Pour récupérer en vue d'une autre épreuve le même jour :
  • Nager le plus tôt possible après la fin de l'épreuve, d'autant plus longtemps que l'épreuve aura été courte (pour un 50 ou un 100m, nager de 400 à 800m; pour un 400 ou +, nager de 200 à 500m). il faut nager d'une intensité progressive (souple 70% puis amplitude 25% puis soutenu 5%). il faut au moins nager la moitié dans la même nage que l'épreuve précédente.
  • Boire beaucoup (1L après un 50 à 200m, 2L après un 400 ou plus), par petites gorgées et souvent (10 à 20cL par période de 10 min).
  • Manger tôt après l'épreuve, en privilégiant les glucides (barres céréales, fruits secs), en quantité d'autant plus grande que l'épreuve a été longue (pour un 50 ou un 100m, 150 à 200g suffisent)
  • si l'attente est longue, ne pas conserver une position assise statique, au risque de perdre les bienfaits de l'échauffement. conserver une attitude dynamique, ou changer régulièrement de position, marcher...

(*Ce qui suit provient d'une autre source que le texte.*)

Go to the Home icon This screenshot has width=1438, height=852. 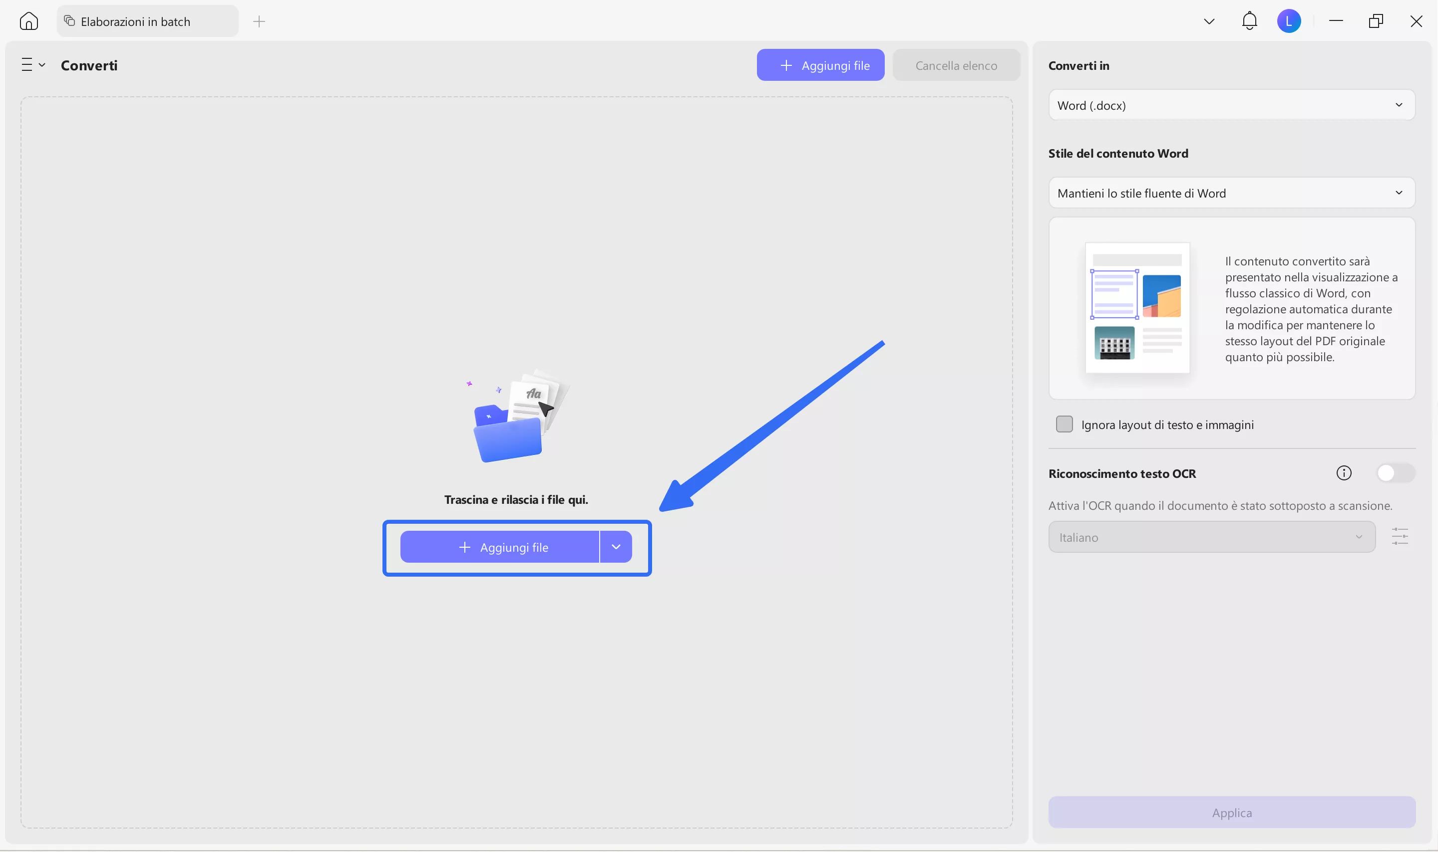click(x=28, y=21)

  • toujours s'échauffer à nouveau dans la nage qui va suivre,
Pour récupérer après la compétition :
  • des étirements passifs sur les principaux groupes musculaires, d'une durée de 3 x 30 secondes peuvent augmenter la souplesse. à réaliser si il n'y a pas d'objectifs compétitif le lendemain ou le surlendemain.
  • au niveau alimentation, hydratation et nage de récupération, cela reste valable. La nage de récupération sera plus longue et l'intensité plus importante (15 à 20% d'allure soutenue)
  • une récupération active dans une activité différente (vélo, kayak, course à pied...) le soir ou le lendemain matin facilitera l'élimination des déchets au niveau musculaire.